• _REQUIREMENT_:
Rewrite all of the lines below, requests included, and offset the coordinates in every answer by adding 11 to each number.

• _RAW RECORDS_:
START

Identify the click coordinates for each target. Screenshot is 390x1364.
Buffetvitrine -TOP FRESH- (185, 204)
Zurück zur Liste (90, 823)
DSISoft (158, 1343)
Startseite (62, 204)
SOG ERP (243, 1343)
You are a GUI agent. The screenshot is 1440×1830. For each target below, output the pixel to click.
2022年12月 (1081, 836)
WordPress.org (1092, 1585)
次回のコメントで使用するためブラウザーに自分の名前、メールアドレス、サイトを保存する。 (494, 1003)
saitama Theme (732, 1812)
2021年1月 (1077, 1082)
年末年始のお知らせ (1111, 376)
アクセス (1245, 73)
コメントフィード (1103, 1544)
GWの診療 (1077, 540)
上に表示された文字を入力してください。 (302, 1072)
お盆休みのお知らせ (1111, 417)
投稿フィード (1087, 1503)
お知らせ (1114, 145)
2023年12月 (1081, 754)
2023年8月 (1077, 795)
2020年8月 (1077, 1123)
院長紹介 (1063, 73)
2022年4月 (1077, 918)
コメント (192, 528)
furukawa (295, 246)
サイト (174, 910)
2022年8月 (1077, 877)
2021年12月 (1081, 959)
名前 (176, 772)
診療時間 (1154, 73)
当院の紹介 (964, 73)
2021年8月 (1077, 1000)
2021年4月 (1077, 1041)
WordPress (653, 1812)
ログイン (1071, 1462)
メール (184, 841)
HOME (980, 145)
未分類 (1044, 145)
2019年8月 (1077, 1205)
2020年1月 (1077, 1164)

END

• _EXERCISE SOLUTION_:
Identify the click coordinates for each target. Screenshot is 390x1364.
Buffetvitrine -TOP FRESH- (196, 215)
Zurück zur Liste (101, 834)
DSISoft (169, 1354)
Startseite (73, 215)
SOG ERP (254, 1354)
You are a GUI agent. The screenshot is 1440×1830. For each target below, output the pixel to click.
2022年12月 (1092, 847)
WordPress.org (1103, 1596)
次回のコメントで使用するためブラウザーに自分の名前、メールアドレス、サイトを保存する。 (505, 1014)
saitama Theme (743, 1823)
2021年1月 (1088, 1093)
年末年始のお知らせ (1122, 387)
アクセス (1256, 84)
コメントフィード (1114, 1555)
GWの診療 (1088, 551)
上に表示された文字を入力してください。 (313, 1083)
お盆休みのお知らせ (1122, 428)
投稿フィード (1098, 1514)
お知らせ (1125, 156)
2023年12月 (1092, 765)
2023年8月 (1088, 806)
2020年8月 (1088, 1134)
院長紹介 (1074, 84)
2022年4月 (1088, 929)
コメント (203, 539)
furukawa (306, 257)
サイト (185, 921)
2022年8月 (1088, 888)
2021年12月 (1092, 970)
名前 (187, 783)
診療時間 (1165, 84)
当院の紹介 (975, 84)
2021年8月 (1088, 1011)
2021年4月 (1088, 1052)
WordPress (664, 1823)
ログイン (1082, 1473)
メール (195, 852)
HOME (991, 156)
未分類 (1055, 156)
2019年8月 (1088, 1216)
2020年1月 (1088, 1175)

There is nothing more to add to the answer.